In this second version, we have the following options:
Parallelize the outermost loop on y, or
Parallelize the middle loop on x, or
Parallelize the two outermost loops with the collapse(2) directive.
(I suggest to try option c).
Intuitively, we might expect that (c) performs better than (3), because:
the loop granularity is higher, and
there are fewer writes to memory.
Interestingly, this does not appear to be the case (at least, not on every processor). Table 1 shows the execution time of the two versions of the cat_map() function (“Noi loop interchange” refers to option (3) above; “Loop interchange” refers to option (c)). The program has been compiled with:
gcc -O0 -fopenmp omp-cat-map.c -o omp-cat-map(-O0 prevents the compiler to make code transformations that might alter significantly our functions) and executed with the command line:
./omp-cat-map 2048 < cat1368.pgm > /dev/nullEach measurement is the average of five independent executions.

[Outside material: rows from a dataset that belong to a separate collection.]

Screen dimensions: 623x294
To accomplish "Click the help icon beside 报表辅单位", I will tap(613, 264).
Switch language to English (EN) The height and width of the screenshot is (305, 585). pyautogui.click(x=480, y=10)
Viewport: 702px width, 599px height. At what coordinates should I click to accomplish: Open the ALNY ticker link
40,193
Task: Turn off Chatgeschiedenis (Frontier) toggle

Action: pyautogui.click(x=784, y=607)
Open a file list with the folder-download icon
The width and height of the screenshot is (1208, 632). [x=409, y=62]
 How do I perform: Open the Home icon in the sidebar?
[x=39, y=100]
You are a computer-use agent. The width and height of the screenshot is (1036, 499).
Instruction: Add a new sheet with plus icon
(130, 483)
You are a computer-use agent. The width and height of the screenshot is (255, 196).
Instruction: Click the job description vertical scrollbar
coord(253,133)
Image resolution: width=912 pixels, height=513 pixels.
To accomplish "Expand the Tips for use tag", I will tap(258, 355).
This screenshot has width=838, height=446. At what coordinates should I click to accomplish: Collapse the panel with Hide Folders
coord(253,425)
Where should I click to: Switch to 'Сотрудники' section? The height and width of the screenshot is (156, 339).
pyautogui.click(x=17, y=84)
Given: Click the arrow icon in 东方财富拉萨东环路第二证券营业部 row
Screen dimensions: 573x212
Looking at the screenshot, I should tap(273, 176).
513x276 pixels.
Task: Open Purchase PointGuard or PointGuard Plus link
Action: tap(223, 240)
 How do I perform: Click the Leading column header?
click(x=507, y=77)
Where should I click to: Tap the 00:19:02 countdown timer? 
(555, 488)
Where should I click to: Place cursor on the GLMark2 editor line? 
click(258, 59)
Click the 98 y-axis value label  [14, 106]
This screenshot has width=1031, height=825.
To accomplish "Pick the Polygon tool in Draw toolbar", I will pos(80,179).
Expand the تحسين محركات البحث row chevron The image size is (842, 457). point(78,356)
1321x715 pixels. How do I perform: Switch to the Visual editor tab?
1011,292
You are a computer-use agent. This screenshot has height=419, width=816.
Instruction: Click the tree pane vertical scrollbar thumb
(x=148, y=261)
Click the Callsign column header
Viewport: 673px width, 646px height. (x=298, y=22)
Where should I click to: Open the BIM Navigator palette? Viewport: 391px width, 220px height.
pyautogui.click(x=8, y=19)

| Processor type | Cores | GHz | GCC version | No loop interchange | Loop interchange |
|---|---|---|---|---|---|
| Intel Xeon E3-1220 | 4 | 3.5 | 7.5.0 | 7.10 | 12.94 |
| Intel Xeon E5-2603 | 12 | 1.7 | 9.4.0 | 5.94 | 7.53 |
| Intel i7-4790 | 4+4 | 3.6 | 7.5.0 | 6.01 | 5.92 |
| Intel i5-11320H | 4+4 | 4.5 | 9.4.0 | 3.94 | 4.01 |
| Intel Atom N570 | 2+2 | 1.6 | 7.5.0 | 128.69 | 92.47 |
| Raspberry Pi 4 | 4 | 1.5 | 8.3.0 | 27.10 | 27.24 |
On some platforms (Intel i5, i7 and Raspberry Pi 4) there is essentially no difference between the two versions. Loop interchange provides a significant performance boost on the very old Atom N570. On the other hand, loop interchange provides worse performance on the Xeon processors.
What is the minimum recurrence time of image cat1024.pgm of size \(1024 \times 1024\)? Since there is no general formula, to answer this question we need to iterate the cat map and stop as soon as we get an image that is equal to the original one.
It turns out that there is a smarter way, that does not involve slow comparisons of images. There is actually no need to have an input image at all: only its size \(N\) is required.
To see how it works, let us suppose that we know that one particular pixel of the image, say \((x_1, y_1)\), has minimum recurrence time equal to 15. This means that after 15 iterations of the cat map, the pixel at coordinates \((x_1, y_1)\) will return to its starting position.
Suppose that another pixel of coordinates \((x_2, y_2)\) has minimum recurrence time 21. How many iterations of the cat map are required to have both pixels back to their original positions?
The answer is \(105\), which is the least common multiple (LCM) of 15 and 21. From this observation we can devise the following algorithmn for computing the minimum recurrence time of an image of size \(N \times N\). Let \(T(x,y)\) be the minimum recurrence time of the pixel of coordinates \((x, y)\), \(0 \leq x, y < N\). Then, the minimum recurrence time of the whole image is the least common multiple of all \(T(x, y)\).
omp-cat-map-rectime.c contains an incomplete skeleton of a program that computes the minimum recurrence time of a square image of size \(N \times N\). A function that computes the LCM of two positive integers is provided therein. Complete the program and then produce a parallel version using the appropriate OpenMP directives.
Table 2 shows the minimum recurrence time for some \(N\).
| \(N\) | Minimum recurrence time |
|---|---|
| 64 | 48 |
| 128 | 96 |
| 256 | 192 |
| 512 | 384 |
| 1368 | 36 |
Figure 3 shows the minimum recurrence time as a function of \(N\). Despite the fact that the values “jump” from size to size, we see that they tend to align along straight lines.